● WORK TO BE COMPLETED
Reproduce the entries verbatim, from the first line through the line containing "Click the top", inclusive.
-- BEGIN --
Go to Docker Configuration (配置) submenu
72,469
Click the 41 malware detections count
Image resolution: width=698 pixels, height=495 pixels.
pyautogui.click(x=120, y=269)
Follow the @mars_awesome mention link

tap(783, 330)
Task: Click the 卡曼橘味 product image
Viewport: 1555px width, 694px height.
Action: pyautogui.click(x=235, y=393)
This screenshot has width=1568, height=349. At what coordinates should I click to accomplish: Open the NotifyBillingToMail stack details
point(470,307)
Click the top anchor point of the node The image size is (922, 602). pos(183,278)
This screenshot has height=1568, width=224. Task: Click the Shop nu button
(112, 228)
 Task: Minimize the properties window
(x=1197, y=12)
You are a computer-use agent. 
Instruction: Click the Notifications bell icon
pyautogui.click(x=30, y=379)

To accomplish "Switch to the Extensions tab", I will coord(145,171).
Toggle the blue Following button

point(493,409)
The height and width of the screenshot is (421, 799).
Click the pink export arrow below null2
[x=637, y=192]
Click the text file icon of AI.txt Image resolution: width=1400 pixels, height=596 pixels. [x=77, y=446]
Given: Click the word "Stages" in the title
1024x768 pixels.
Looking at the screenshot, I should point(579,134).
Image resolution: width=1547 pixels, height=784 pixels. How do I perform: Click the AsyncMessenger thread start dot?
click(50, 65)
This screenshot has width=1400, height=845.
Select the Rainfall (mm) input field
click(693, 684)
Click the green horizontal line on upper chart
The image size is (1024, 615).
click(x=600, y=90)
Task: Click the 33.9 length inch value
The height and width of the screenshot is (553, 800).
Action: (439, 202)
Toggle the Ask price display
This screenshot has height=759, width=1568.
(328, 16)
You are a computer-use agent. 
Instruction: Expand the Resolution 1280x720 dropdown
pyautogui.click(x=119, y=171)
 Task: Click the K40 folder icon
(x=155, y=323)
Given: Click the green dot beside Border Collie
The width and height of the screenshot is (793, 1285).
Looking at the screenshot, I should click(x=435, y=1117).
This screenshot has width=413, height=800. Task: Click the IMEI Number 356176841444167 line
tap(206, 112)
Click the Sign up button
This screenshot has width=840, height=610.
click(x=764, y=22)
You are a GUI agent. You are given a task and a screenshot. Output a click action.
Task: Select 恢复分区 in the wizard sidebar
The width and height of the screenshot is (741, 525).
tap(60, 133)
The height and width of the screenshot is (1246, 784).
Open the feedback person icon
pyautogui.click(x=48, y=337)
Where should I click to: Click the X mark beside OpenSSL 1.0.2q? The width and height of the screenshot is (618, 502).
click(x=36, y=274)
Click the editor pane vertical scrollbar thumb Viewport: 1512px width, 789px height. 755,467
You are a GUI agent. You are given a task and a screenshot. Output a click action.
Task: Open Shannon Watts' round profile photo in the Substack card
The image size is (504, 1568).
-- END --
● THE COMPLETED TASK
Go to Docker Configuration (配置) submenu
72,469
Click the 41 malware detections count
Image resolution: width=698 pixels, height=495 pixels.
pyautogui.click(x=120, y=269)
Follow the @mars_awesome mention link

tap(783, 330)
Task: Click the 卡曼橘味 product image
Viewport: 1555px width, 694px height.
Action: pyautogui.click(x=235, y=393)
This screenshot has width=1568, height=349. At what coordinates should I click to accomplish: Open the NotifyBillingToMail stack details
point(470,307)
Click the top anchor point of the node The image size is (922, 602). pos(183,278)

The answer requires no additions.